→ **Dataset entries**
:::::

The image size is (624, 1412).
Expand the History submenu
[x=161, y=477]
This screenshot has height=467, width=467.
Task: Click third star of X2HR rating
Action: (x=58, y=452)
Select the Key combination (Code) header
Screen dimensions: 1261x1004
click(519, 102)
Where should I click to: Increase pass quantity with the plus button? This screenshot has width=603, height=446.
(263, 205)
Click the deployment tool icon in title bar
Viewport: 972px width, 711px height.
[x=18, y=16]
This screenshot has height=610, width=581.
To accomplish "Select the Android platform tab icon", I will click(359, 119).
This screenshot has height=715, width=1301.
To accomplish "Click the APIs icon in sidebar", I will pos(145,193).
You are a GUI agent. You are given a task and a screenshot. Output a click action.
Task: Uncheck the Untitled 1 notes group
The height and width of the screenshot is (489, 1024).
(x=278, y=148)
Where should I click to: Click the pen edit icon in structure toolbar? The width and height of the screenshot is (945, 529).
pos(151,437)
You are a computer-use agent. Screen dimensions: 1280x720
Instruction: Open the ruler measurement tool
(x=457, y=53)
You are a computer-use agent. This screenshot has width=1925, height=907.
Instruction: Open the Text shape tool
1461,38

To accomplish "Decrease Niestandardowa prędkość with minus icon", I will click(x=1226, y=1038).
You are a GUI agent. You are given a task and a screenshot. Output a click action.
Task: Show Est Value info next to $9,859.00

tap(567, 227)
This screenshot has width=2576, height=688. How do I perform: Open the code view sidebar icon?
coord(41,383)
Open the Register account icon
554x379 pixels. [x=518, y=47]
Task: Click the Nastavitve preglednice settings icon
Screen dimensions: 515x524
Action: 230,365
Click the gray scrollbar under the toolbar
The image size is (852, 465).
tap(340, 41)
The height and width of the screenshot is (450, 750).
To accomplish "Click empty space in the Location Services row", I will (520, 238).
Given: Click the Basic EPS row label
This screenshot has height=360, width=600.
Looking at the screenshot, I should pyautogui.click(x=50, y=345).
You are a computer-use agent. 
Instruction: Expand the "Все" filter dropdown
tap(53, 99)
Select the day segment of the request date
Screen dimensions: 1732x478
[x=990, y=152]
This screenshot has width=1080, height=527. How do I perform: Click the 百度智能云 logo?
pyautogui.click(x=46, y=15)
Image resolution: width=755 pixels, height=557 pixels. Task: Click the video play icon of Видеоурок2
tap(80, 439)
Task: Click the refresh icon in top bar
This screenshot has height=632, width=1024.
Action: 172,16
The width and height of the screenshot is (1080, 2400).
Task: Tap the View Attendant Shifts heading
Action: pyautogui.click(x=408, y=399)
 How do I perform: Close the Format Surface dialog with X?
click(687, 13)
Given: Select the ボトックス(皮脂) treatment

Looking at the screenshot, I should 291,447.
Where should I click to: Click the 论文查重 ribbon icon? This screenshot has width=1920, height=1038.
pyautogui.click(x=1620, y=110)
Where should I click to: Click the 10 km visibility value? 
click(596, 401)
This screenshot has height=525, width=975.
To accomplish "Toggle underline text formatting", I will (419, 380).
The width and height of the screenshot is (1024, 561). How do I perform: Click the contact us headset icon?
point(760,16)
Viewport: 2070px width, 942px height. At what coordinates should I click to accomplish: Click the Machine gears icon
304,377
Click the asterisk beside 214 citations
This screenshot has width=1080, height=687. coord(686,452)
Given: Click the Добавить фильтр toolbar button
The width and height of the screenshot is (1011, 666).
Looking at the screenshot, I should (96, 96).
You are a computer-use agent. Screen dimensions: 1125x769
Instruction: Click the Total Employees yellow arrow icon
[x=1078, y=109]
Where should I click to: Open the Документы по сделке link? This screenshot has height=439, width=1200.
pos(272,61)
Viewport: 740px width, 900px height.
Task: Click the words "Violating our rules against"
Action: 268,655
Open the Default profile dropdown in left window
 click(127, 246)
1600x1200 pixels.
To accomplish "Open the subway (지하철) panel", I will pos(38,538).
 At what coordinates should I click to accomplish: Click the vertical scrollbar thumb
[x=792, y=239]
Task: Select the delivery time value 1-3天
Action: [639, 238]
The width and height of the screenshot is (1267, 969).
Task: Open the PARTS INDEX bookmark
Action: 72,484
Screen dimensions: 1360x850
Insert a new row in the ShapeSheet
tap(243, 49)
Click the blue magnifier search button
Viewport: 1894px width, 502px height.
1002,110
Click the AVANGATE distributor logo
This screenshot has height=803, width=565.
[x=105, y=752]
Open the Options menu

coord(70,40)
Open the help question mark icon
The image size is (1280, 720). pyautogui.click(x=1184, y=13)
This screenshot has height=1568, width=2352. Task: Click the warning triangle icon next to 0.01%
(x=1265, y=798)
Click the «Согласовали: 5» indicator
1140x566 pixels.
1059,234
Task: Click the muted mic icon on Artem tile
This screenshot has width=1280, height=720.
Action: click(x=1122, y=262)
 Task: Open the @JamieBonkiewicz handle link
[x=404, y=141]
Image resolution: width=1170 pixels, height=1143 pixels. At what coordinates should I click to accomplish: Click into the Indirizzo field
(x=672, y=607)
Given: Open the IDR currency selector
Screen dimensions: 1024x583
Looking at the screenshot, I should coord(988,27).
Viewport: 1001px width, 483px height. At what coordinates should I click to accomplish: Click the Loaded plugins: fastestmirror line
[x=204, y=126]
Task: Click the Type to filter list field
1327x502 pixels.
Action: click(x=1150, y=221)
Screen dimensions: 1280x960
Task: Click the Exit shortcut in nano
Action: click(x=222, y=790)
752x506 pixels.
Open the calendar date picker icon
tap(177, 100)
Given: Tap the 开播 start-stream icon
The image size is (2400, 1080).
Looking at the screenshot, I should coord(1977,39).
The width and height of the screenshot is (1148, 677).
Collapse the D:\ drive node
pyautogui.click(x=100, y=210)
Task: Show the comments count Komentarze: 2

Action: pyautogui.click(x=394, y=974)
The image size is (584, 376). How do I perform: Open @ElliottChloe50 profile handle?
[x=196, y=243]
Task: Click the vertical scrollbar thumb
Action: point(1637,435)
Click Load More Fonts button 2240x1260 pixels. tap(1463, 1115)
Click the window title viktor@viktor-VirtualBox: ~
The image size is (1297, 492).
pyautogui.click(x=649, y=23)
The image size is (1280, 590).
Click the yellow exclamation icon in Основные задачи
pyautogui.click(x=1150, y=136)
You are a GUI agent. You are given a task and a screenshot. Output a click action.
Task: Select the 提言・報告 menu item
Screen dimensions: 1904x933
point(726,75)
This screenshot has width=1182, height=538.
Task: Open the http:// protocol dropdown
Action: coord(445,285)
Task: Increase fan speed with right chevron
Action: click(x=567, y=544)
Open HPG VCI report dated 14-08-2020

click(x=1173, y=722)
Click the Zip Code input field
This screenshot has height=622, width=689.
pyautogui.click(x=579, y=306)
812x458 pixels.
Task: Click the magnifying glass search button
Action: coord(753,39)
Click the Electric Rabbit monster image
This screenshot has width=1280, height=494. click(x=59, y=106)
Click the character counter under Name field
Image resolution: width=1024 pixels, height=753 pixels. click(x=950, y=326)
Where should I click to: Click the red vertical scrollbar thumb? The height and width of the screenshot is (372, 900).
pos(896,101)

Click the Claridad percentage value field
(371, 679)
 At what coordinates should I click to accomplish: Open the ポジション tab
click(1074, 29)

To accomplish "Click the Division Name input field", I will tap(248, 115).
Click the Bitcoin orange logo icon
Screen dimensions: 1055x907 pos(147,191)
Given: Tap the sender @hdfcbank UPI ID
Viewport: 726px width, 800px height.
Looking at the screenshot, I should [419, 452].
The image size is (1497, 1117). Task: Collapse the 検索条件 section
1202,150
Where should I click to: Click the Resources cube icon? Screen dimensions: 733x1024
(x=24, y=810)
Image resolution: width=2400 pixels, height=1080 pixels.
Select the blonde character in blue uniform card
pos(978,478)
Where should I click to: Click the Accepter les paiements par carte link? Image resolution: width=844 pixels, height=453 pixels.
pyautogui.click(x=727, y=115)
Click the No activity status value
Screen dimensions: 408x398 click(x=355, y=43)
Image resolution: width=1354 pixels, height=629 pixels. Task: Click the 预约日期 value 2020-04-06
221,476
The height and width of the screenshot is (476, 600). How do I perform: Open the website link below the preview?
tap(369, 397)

:::::

Please find every line in the listing that holds the string "input" and copy it.

Click the Zip Code input field
To accomplish "Click the Division Name input field", I will tap(248, 115).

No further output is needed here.